Embracing Advanced Security Practices
Technologies today can make it easy for managers to meet their regulatory and investor reporting requirements. These document management services are significantly more secure than standard email transmission. For example, Information Rights Management (IRM) technology allows only authorized individuals to access the data and revokes access in the event that a laptop falls into the wrong hands. IRM technology manages the audit trails of documents including who accessed a certain document, when, and any changes that person might have made to the document.
Both large and small hedge funds can especially benefit from IRM technology. Managers must find the balance between sharing information with their institutional investors without giving away confidential knowledge to ensure this information doesn’t fall into the wrong hands.
Richard Anstey, Intralinks’ CTO for EMEA shared with Hedgeweek, “Your investor today might not be your investor tomorrow. As such, managers need to have the ability to withdraw access to content that has already been downloaded; that’s a powerful weapon to have, given the changing nature of the market.”
Easy, Compliant Investor Reporting
Intralinks Fundspace makes it easy for hedge funds and other investment managers to set up permission structures and create a secure space for collaboration with third parties during due diligence.
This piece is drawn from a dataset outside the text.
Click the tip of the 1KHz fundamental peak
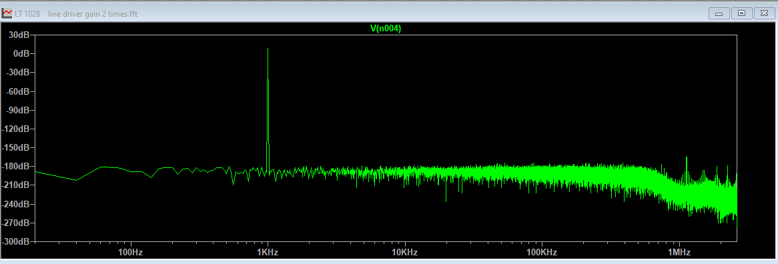Image resolution: width=778 pixels, height=264 pixels. point(268,49)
Using IRM technology, the fund manager can fully control the document lifecycle of any piece of information that’s shared on the platform, including triggering the document’s destruction at any later point.
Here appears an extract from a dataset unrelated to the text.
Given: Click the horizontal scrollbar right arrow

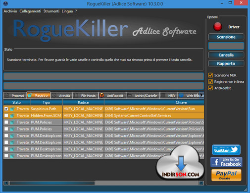Looking at the screenshot, I should click(201, 183).
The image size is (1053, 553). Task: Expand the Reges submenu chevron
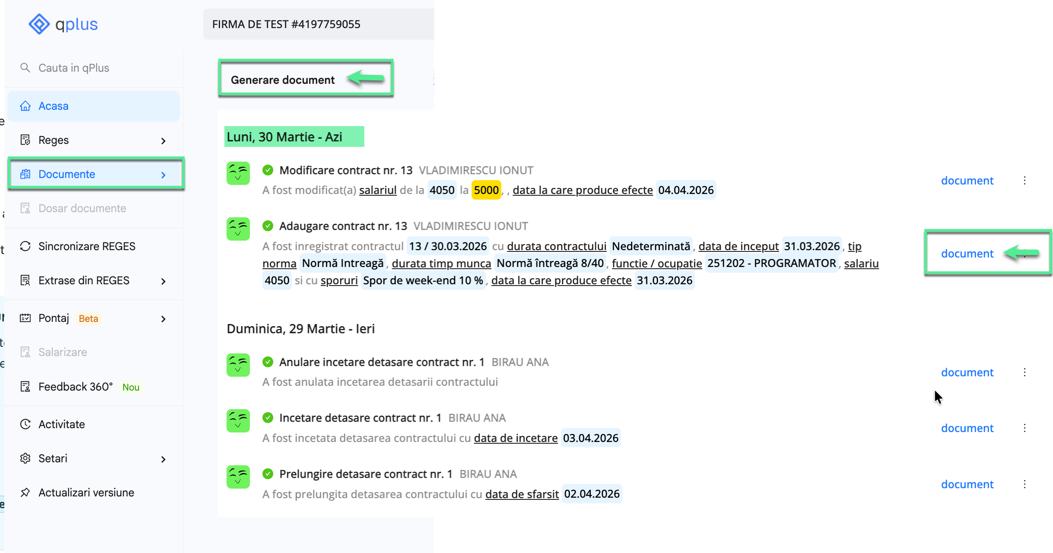(163, 141)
Richard stresses the importance of periodic risk assessments, as they indicate a serious level of compliance to investors. Though not mandatory yet, he says, risk assessments may become a requirement for hedge funds. Given the complexity of certain regulations and data security measures, hedge fund managers will face challenges in demonstrating the necessary level of compliance on their own.
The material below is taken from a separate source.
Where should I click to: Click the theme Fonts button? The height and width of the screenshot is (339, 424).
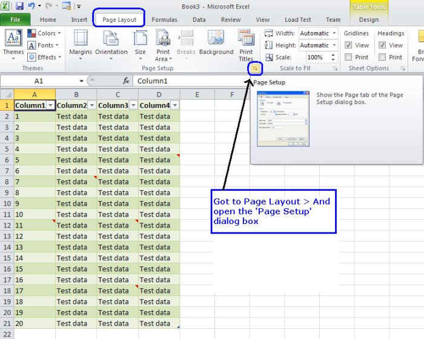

When appointing an external service provider, managers must keep in mind that they are effectively trusting that third party to safeguard their most sensitive information. Because encryption keys are held by the platform, should they ever be compromised, the information may be in jeopardy. Intralinks minimizes this risk by providing the option to give control of the encryption keys to its customers. Anstey explains, “Even though customers are getting all the advantages of operating within a SaaS environment, by giving them control of the encryption keys we are, in a cyber-sense, giving them the ability to pull the plug out of the socket.”
To mitigate risk and maximize resources, hedge funds can take full advantage of secure technologies available to them. Doing so will give managers and customers peace of mind, allowing hedge funds to gain consumer confidence and operate more efficiently in the precarious world of oversharing and data breaches.
Kylie Horner is an Associate in Strategy and Product Marketing at Intralinks. She is part of the team responsible for determining go-to-market strategies for the debt capital markets and alternative investment businesses. Prior to joining Intralinks, Kylie worked in marketing and communications at ACTIV Financial, a financial information technology firm. She graduated from the University of Colorado at Boulder with a degree in Journalism, and a specialization in global media.